[Dataset excerpts]
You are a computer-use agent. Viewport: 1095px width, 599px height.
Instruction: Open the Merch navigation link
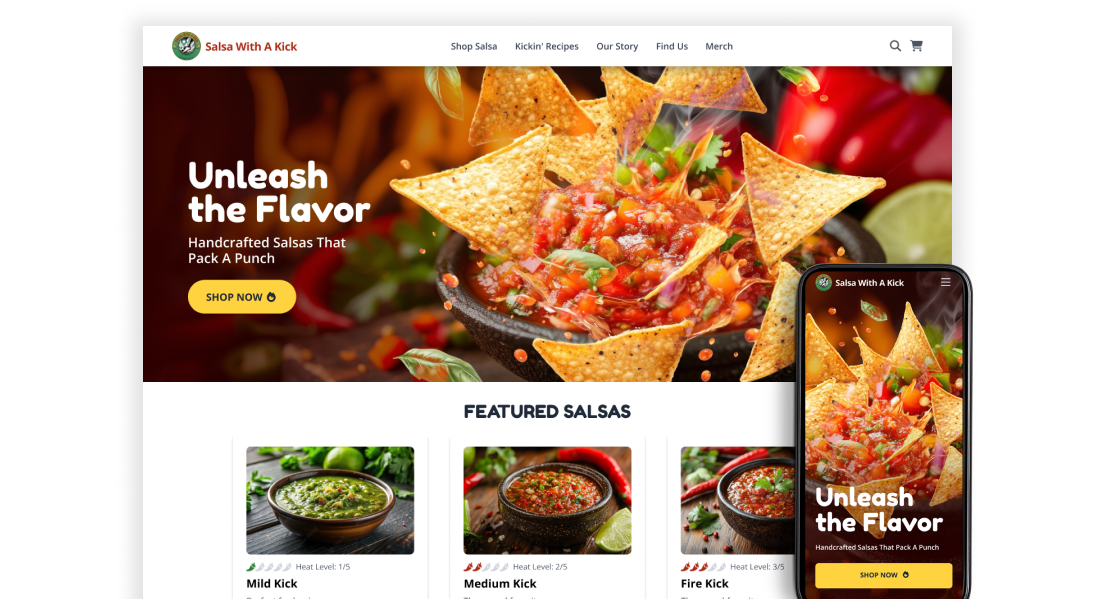pos(719,46)
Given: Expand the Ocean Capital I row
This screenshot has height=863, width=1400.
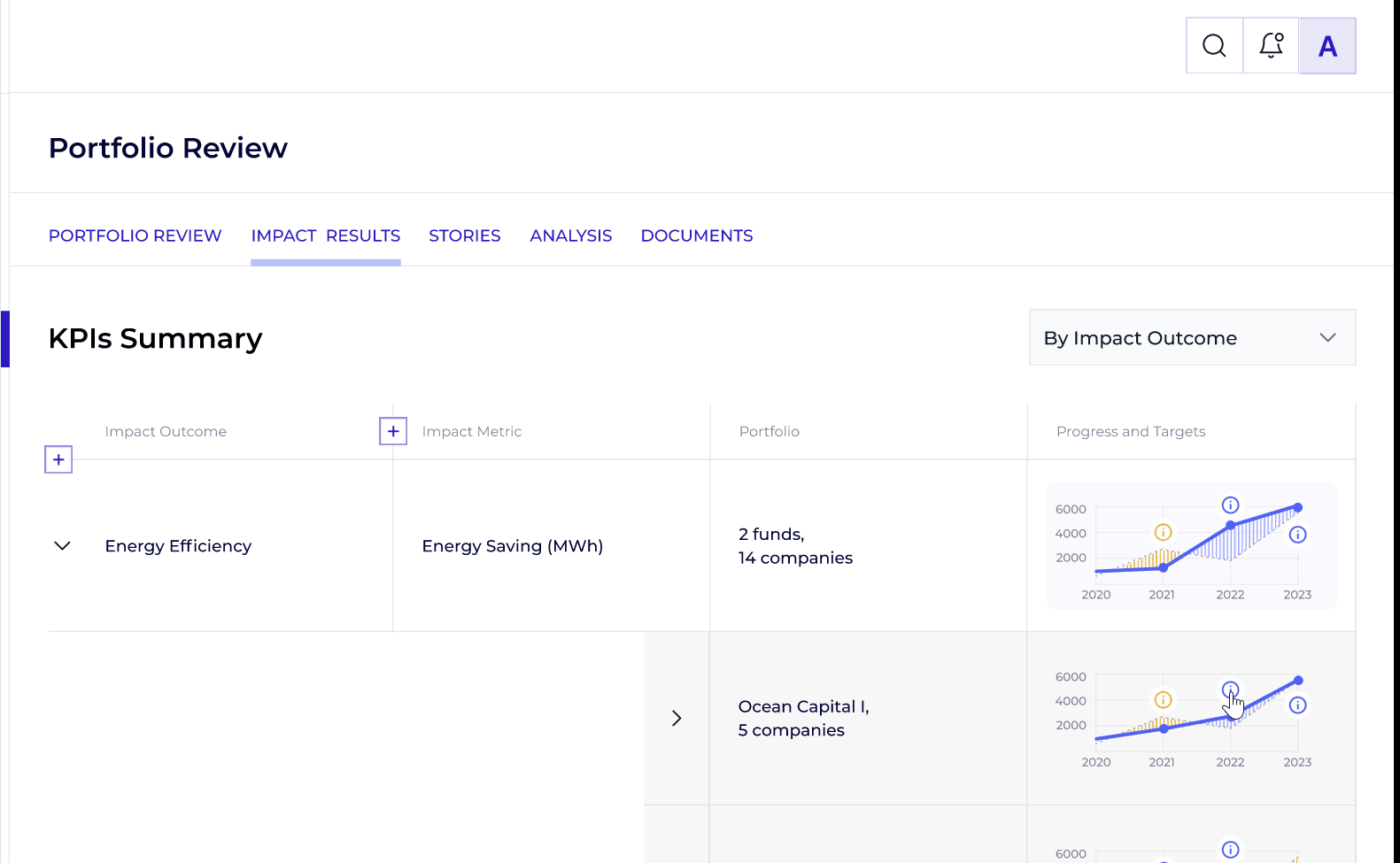Looking at the screenshot, I should [677, 718].
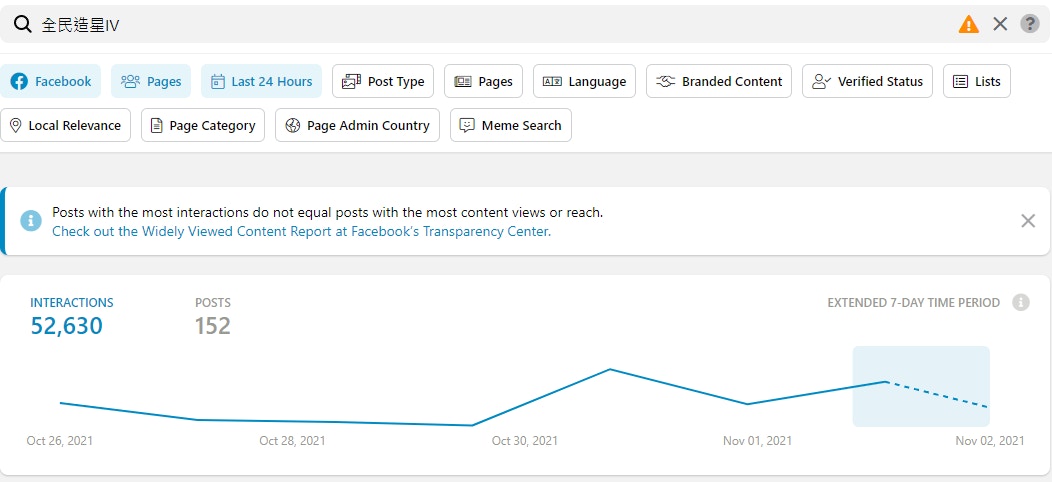The width and height of the screenshot is (1052, 482).
Task: Toggle the Local Relevance filter
Action: [x=65, y=126]
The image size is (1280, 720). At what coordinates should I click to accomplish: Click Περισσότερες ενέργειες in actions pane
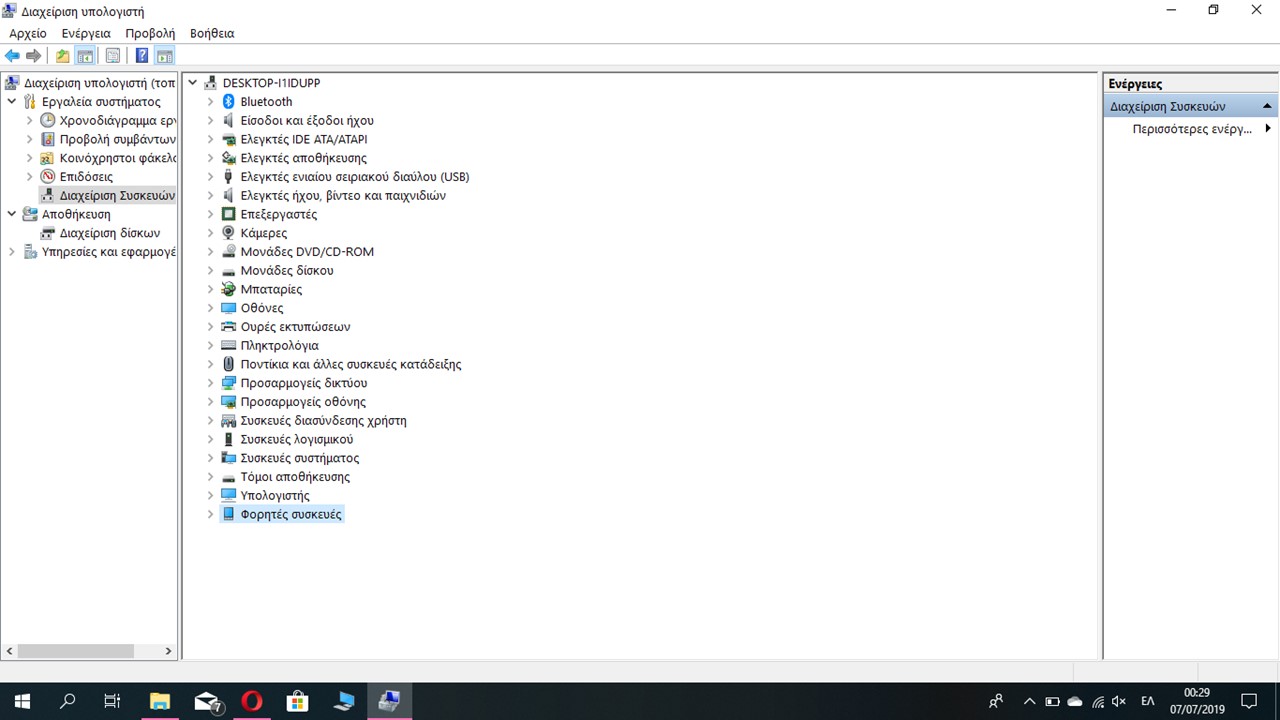[1192, 129]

• _What you are asked to do_: Return the data exactly. Pictures stay out.

• _Reply_:
You are a computer-use agent. Viewport: 1095px width, 599px height.
Instruction: Open the Merch navigation link
pos(719,46)
Given: Expand the Ocean Capital I row
This screenshot has height=863, width=1400.
Looking at the screenshot, I should [677, 718].
The width and height of the screenshot is (1052, 482).
Task: Toggle the Local Relevance filter
Action: [x=65, y=126]
The image size is (1280, 720). At what coordinates should I click to accomplish: Click Περισσότερες ενέργειες in actions pane
[1192, 129]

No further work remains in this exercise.